**Quoted passage**
The S&P 500 will plunge 11% by the end of 2022 as 'inflation shock' sparks a recession, Bank of America says
- Stocks are in for a world of pain in 2022 as an inflation-induced recession causes a bear market.
- That's according to Bank of America, which sees the S&P 500 falling below 4,000 later this year.
- "Hawkish Fed now wishes to address issues of wealth inequality & inflation... starts with overvalued stock market," BofA said.
Investors are in for a world of pain in 2022 as an inflation-induced recession will spark another correction in the stock market, Bank of America said in a Friday note.
"Inflation causes recessions," BofA stated bluntly, and right now, inflation is "out of control," according to the note.
Inflation has been running hot amid renewed demand from consumers as COVID-19 recedes, combined with ongoing supply chain disruptions and a spike in commodity prices due to Russia's invasion of Ukraine. Prices are rising at a pace that has not been seen in over 40 years.
And nearly all prior recessions have been preceded by inflation surges, including in the late 1960's, early 1970's, and in 2008. "Last dominos to drop in terms of recession expectations is higher yields and weaker dollar," BofA explained.
After the "inflation shock" comes the "rates shock," which will ultimately lead to a "recession shock," according to the note. And that recession will cause the S&P 500 to fall below the key 4,000 level by the end of 2022, BofA said, which represents potential downside of 11% from current levels.
Interest rates are top of mind for investors, especially after this week's Federal Reserve minutes, which revealed that the Fed plans to raise interest rates by 50 basis points in May. The minutes also revealed the Fed's plan to reduce its balance sheet by $95 billion per month later this year.
The Fed's balance sheet had ballooned to $9 trillion from pre-pandemic levels of about $4 trillion. "Fed balance sheet of $9 trillion to decline to $6.5 trillion by end of 2023. Quantitative tightening [is the] opposite of quantitative easing [which means] higher bond yields and higher volatility," BofA said.

**Required actions**
**a.** In the article on Bank of America's S&P 500 forecast, how much per month does the Fed plan to reduce its balance sheet later this year?
**b.** Echo the part of the article on Bank of America's S&P 500 forecast starting at "The S&P 500 will" and ending at "a bear market.".
**c.** Give what follows the final sentence of the article on Bank of America's S&P 500 forecast.

**Pixel coordinate grounding data**
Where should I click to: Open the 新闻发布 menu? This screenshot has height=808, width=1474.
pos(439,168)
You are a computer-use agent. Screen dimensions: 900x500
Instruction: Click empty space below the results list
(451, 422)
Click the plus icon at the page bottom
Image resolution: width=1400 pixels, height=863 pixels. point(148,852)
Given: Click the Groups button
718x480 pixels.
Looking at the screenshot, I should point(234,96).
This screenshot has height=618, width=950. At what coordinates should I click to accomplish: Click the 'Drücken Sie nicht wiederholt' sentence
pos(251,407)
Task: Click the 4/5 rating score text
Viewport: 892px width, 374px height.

**Task responses**
**a.** $95 billion per month.

**b.**
The S&P 500 will plunge 11% by the end of 2022 as 'inflation shock' sparks a recession, Bank of America says
- Stocks are in for a world of pain in 2022 as an inflation-induced recession causes a bear market.

**c.**
"Quantitative easing was very bullish [for] financial assets. Quantitative tightening by design will be negative [for] financial assets," BofA explained. The Fed's practice of buying fixed income securities over the past two years was designed to provide liquidity to credit markets so companies could raise debt amid a global pandemic. That liquidity boost tends to eventually flow into stocks, creating buying pressure and pushing prices higher.
"[A] new era of belatedly hawkish Fed that suddenly now wishes to address issues of wealth inequality & inflation via monetary policy starts with overvalued stock market," BofA said.
That thinking lines up with former Fed President Bill Dudley, who said in an Op-ed earlier this week that the Fed needs to cause pain in the stock market to help rein in inflation.
"One thing is certain: To be effective, [The Fed] will have to inflict more losses on stock and bond investors than it has so far," Dudley said.
Ultimately, any drawdown in the S&P 500 to new lows this year would serve as significant whiplash for investors, but it would line up with a more than 100-year old bear market indicator that is prompting many traders to get serious about a potential recession: the steep sell-off in transportation stocks, known as Dow Theory.